Да, где-то бесится стихия на Балтике, подумал Бакульчик, воочию представляя, как неистово кипит, со стоном выворачивает свое глубинное нутро море, с необузданной яростью бросается на каменистые сааремские берега, да с такой силой, что трудно понять, что стонет: море или вздрагивающая земля. Почти физически ощутил солоноватый привкус воздуха, прело-йодистый запах потревоженных в заводи темно-коричневых водорослей, сжимающие дыхание, валящие с ног порывы ветра... И вновь, Бог весть в который раз за эти годы, возникло острое желание побывать там, хоть мельком взглянуть на знакомые до боли места, завороженно постоять на берегу, каждой клеточкой ощущая могучее, освежающее дыхание мирской стихии. Но знал, точно знал: не бывать тому, не суждено - не те времена, не те возможности... Откладывал из года в год... Дооткладывался до границ, виз, валют, взбесившихся цен на транспорте, да разве только на транспорте. Остались благие намерения да воспоминания. Воспоминания... Давно заметил, что они приходят, одолевают почти всегда с долетающими сюда отголосками балтийской стихии, особенно осенью, когда шторма бесятся там с необычайной силой и яростью.

За некороткую жизнь он имел счастье много где побывать, повидать поистине райские уголки, где, казалось, природа, Бог уже не способны создать нечто более совершенное. Повезло быть свидетелем, участником воистину эпохальных событий, круто повернувших ход истории. Но райские места, важные события, персоналии с годами уходят, меркнут, стираются из памяти, вспоминаются редко, разве что в связи с чем-то происходящим там ныне, заинтересовавшим телевизион­щиков. А этот каменистый осколочек суши, омываемый неласковыми водами Балтики, где никаких заслуживающих внимания событий не происходило и не происходит, вспоминается часто, да в таких ярких, непримутненных временем картинках, что оторопь берет. Вспоминается, и какие-то давние, малозначимые, неприметные события, детали и детальки вдруг начинают приобретать неожиданную подсветку, знаковый смысл, видеться как предвестники, зародыши драматических сдвигов, происшедших на глазах его поколения.

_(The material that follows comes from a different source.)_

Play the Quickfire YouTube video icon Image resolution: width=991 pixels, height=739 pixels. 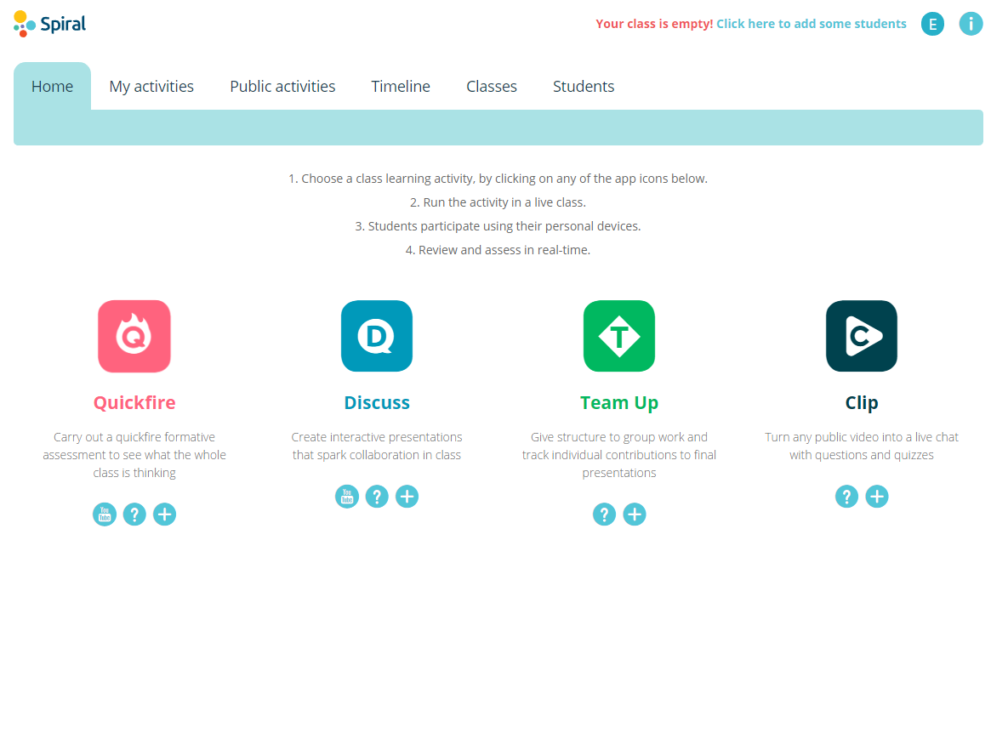(105, 514)
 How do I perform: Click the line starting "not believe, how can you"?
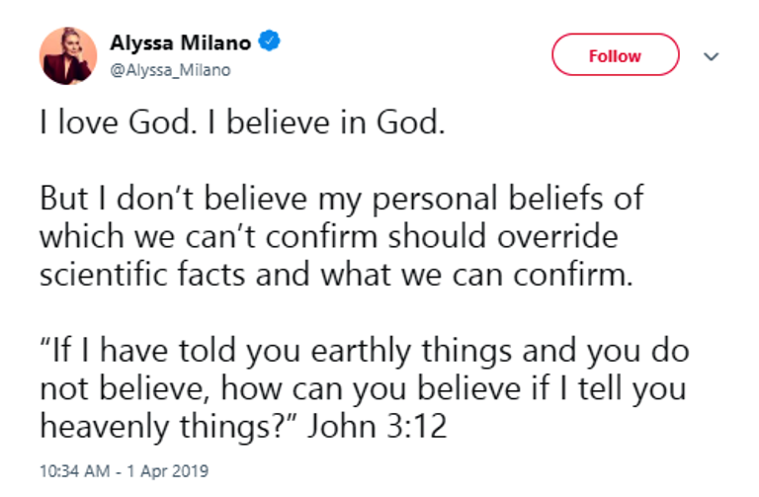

Многое не хочется вспоминать, возникает желание многое приукрасить, многому найти объяснение, оправдание, однако почему-то ничто не хочет вычеркиваться, приукрашиваться, объясняться, оправдываться, возвращается и в снах, и наяву яркими, объемными зрительными картинками, некогда раз и навсегда зафиксированными памятью. И в ушах звучат голоса, которые и сегодня безошибочно узнал бы в любом многоголосии. Они, эти голоса, зовут в те места, а нечто неосознанное, непонятное сопротивляется, удерживает. Вернее - сопротивлялось, удерживало. Теперь, когда все улеглось-угомонилось, исчезло желание разгадывать неразгаданные загадки, осталось одно простое любопытство: своими глазами увидеть, как живет-поживает маленькая Эстония, так решительно взявшаяся за обустройство своего дома. Да сравнить с нами, белорусами, крупной по европейским меркам нацией, впавшей в интеграционный экстаз и сбрасывающей с себя последние национальные одежки. Кто выиграл, кто проиграл? Но удовлетворить даже это простое любопытство сегодня для рядового постсоветского пенсионера Бакульчика - непозволительная роскошь...

Первая и, пожалуй, последняя реальная возможность съездить на Сааремаа, где прошли почти два года его пограничной службы, была сразу же после демобилизации, когда рассказал отцу о забытом в демобилизационной спешке Тубике. Старика удивило, что есть такие умные собаки.

- Езжай и привези! - загорелся отец. - Деньги на дорогу дам. Будет хату стеречь, коров пасти...

***

Тубик - из породы немецких овчарок, но с какой-то примесью - был умнейшей из собак, которых ему, Бакульчику, доводилось когда-либо встречать. У Тубика были абсолютно разумные глаза, казалось, он понимает не только заученные команды, но и саму человеческую речь. Вел себя он с подчеркнутым достоинством, совсем не по-собачьи. Ни на кого не лаял, не рычал, не реагировал ни на чьи задабривания. Слушался только своего хозяина - инструктора служебных собак Ваню Ильина. Знал начальника заставы, относился к нему уважительно, но без подхалимажа: сначала посмотрит на Ильина, а потом уже выполнит команду капитана. Не очень признавал замполита, а к старшине относился и вовсе безразлично.